• **O PEDIDO**
Responda a estas perguntas com base no texto sobre kendo que se segue:
(a) Onde terá sido tirada a foto, segundo o texto?
(b) Em que posição está o pé direito do kendoka da esquerda?
(c) De que obra foi retirado o 1º DKJ-P, e quem a editou?

Kendo keiko, supostamente numa foto dos anos vinte, supostamente na Escola Agrícola de Tóquio.
O que não é suposto, pelo contrário, é bem real, é o soberbo jodan-kamae do kendoka da esquerda.
É bonito, jodan kamae é sempre bonito.

De notar que o pé direito está todo assente no chão e a distância entre os pés é maior do que na posição moderna... muito mais parecido com a actual posição dos pés de waki-gamae [shumoku-ashi (?) acho eu que se chama].

Nice. Muito nice.

TODAS AS DEFINIÇÕES, CONCEITOS E PALAVRAS ESQUISITAS DO KENDO QUE OUVIU NAS AULAS E LEU NOS LIVROS E NUNCA SOUBE O QUE SIGNIFICAM NEM ONDE PROCURAR.

Por falar em kigurai, shidachi, depois de executar o kote em nihonme, volta para o eixo central do kata para terminar; ele deve "demonstrar" kigurai, seme ou kime?

Esta e outras perguntas e definições estarão em breve à sua disposição, amigo kendoka, no
1º Dicionário de Kendo Japonês-Português (1º DKJ-P) "editado" neste mesmo espaço por este vosso criado.

Directamente pilhado do Japanese-English Dictionary of Kendo, editado pela Zen Nippon Kendo Renmei, o 1º DKJ-P é uma obra fundamental que todo o kendoka português deve possuir na sua estante virtual.

Impressione e irrite os seus colegas de treino e amigos com aquelas "perguntas de algibeira" que ninguém sabe responder. Cientificamente estudado para todos os casos, o 1º DKJ-P é também ideal para animar festas de crianças, nos intervalos do cinema, nos autocarros, e em todo o lado.

• **MATERIAL FORNECIDO**
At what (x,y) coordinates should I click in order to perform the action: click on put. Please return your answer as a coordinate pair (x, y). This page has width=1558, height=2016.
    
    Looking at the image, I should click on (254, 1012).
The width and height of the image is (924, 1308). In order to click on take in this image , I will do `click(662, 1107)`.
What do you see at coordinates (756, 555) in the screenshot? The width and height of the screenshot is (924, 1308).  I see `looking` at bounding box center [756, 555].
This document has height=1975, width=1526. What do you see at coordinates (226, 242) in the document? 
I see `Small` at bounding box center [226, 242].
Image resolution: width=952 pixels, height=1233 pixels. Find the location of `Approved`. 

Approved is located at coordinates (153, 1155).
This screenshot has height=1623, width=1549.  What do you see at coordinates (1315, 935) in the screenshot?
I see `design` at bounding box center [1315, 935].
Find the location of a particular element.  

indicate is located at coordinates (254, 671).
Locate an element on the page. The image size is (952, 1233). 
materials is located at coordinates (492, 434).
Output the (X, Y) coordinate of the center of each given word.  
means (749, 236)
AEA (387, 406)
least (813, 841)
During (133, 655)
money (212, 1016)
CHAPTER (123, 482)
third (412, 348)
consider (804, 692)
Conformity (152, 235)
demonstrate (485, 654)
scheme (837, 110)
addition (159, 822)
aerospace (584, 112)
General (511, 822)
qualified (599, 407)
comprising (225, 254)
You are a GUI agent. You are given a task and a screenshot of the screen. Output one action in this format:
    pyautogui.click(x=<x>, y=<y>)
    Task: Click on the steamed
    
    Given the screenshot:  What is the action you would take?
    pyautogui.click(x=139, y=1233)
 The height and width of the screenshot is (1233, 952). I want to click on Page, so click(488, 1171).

• **RESOLUÇÃO DA TAREFA**
(a) Supostamente na Escola Agrícola de Tóquio, nos anos vinte.
(b) O pé direito está todo assente no chão.
(c) Foi retirado do Japanese-English Dictionary of Kendo, editado pela Zen Nippon Kendo Renmei.